Their union president says the institution continues to refuse demands for raises while also pushing for a longer contract—something that would lock in the university’s lower offers for longer.
Austin Bosgraaf, president of the American Federation of Teachers–affiliated Coalition of Graduate Employees, said his union has about 1,000 research and teaching assistants at the Corvallis campus who are dues-paying members. These grad workers began striking Tuesday after more than a year of bargaining failed to produce a contract, he said.
“These negotiations have been very slow; the university has stonewalled,” Bosgraaf said. He said he thinks the “double whammy of the extended contract and insufficient salary proposal” from the university persuaded his members to walk off the job.
The university’s lowest-paid grad workers bring home roughly $1,400 monthly after taxes, and the union is demanding a 40 percent raise that would bring those least-compensated up to what the average grad worker is paid, Bosgraaf said.
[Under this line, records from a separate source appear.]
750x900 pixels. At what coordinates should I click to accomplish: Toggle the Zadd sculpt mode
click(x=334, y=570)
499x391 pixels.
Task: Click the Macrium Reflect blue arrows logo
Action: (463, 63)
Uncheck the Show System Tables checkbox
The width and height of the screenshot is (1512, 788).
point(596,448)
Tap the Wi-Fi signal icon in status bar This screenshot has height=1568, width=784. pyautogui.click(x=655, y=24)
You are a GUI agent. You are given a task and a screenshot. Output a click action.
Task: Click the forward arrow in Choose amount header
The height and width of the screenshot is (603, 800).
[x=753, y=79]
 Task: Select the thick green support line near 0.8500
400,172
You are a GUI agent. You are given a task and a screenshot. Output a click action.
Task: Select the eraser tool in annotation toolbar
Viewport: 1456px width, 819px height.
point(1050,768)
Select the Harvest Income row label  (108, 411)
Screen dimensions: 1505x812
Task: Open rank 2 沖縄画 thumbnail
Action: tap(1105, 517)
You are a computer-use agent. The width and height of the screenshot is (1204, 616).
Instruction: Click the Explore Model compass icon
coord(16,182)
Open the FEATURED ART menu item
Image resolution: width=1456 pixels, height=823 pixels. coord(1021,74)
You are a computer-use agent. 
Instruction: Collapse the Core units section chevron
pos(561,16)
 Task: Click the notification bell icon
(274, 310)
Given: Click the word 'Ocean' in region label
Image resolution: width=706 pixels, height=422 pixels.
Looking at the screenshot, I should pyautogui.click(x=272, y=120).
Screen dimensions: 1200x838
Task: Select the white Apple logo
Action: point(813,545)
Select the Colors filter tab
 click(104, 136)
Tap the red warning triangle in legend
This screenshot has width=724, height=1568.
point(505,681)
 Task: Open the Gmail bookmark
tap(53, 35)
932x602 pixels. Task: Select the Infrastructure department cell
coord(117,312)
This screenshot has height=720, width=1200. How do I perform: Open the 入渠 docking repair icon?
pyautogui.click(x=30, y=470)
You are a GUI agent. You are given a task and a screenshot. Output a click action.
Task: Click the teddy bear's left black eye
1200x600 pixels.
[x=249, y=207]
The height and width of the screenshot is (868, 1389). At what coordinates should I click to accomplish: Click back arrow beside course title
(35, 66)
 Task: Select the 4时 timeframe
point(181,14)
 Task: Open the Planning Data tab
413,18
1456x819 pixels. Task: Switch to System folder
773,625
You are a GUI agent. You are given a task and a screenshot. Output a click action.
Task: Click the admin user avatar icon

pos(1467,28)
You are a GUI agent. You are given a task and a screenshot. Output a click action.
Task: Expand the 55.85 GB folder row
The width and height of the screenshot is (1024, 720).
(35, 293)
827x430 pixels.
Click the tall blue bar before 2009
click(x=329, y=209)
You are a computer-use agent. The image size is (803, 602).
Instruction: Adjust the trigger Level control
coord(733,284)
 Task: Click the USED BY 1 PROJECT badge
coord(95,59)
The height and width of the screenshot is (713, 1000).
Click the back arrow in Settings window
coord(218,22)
In an email Thursday, a university spokesperson said the current minimum hourly wage is about $25 and its most recent offer is a 14 percent raise. The university didn’t provide interviews.
“The university has been bargaining for a contract that both honors the important work of graduate employees and recognizes that as a steward of public funds and student tuition dollars, OSU must meet its obligation to manage resources appropriately,” the spokesperson wrote.
In addition to pay, the length of the proposed new contract is a big issue for the grad student union. Since the union formed in the 1990s, Bosgraaf said, it’s had four-year contracts. He said the now-expired contract also had a “reopener” provision allowing for official renegotiations on four contract articles every two years. Now, he said, the university is pushing for a five-year contract with no reopener, and the union has countered with a three-year contract, also without that provision.
The university didn’t say Thursday how many classes have been canceled due to the strike or how many grad workers are withholding their labor. Bosgraaf said it’s hard to tell how many are striking, but there were 600 members on the picket line Tuesday and nearly 400 out in the pouring rain Wednesday.